Crows and Jays: Corvidae
Corvids, members of the Corvidae family, range in length from 7.4 inches (19 centimeters) in Hume's ground jay to the northern raven, which is 22.62 to 26.91 inches (58 to 69 centimeters) long. Hume's ground jays weigh 1.47 to 1.61 ounces (42 to 46 grams). Northern ravens range from 2.02 to 3.43 pounds (.92 to 1.6 kilograms).
The Corvus genus of crows includes the crow, raven, jackdaw, and rook. These birds have shiny black plumage, feathers, and harsh calls. Jays are the colorful members of this family. The Eurasian jay and blue jay have blue and white feathers.

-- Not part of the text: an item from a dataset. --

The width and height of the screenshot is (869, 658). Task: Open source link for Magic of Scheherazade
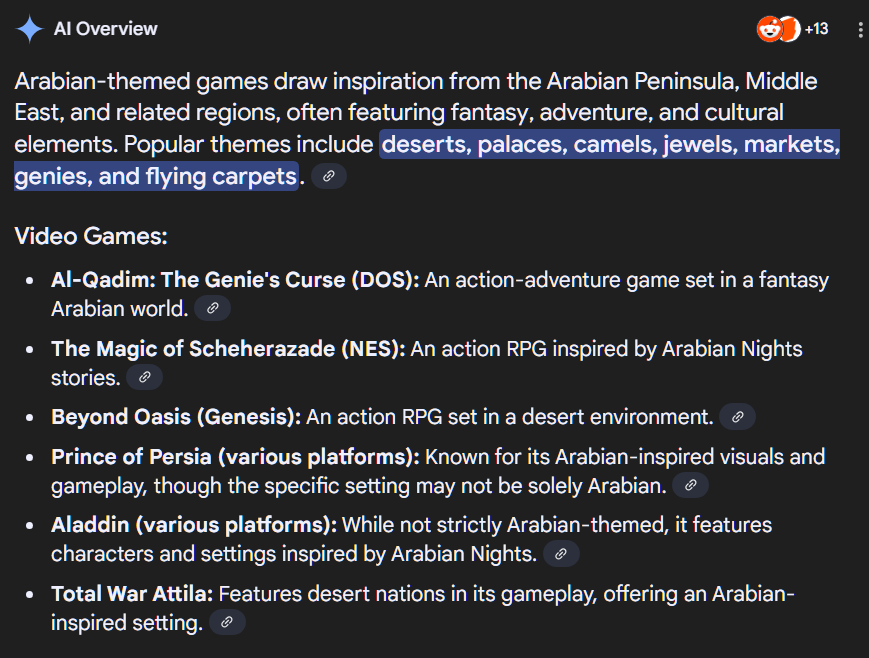tap(145, 378)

Magpies are related to jays and plumage (feather) color is often described in the names of these birds, like the green magpie.
Corvids have strong bills. Most birds have black or dark bills, and feathers or whisker-like bristles cover the nostrils of many birds. Members of this family have large feet with strong toes. Birds use their toes to hold onto prey, the food that they hunt.
Corvids have long tails and rounded wings. Wing length varies with the amount of flying a bird does. Long wings are found on birds that migrate, travel long distances from one place to another.
Corvids belong to the Passeriformes, song bird or perching bird, order. While other birds in this order sing sweetly, the corvids' loud, harsh calls are described as screeching or croaking sounds.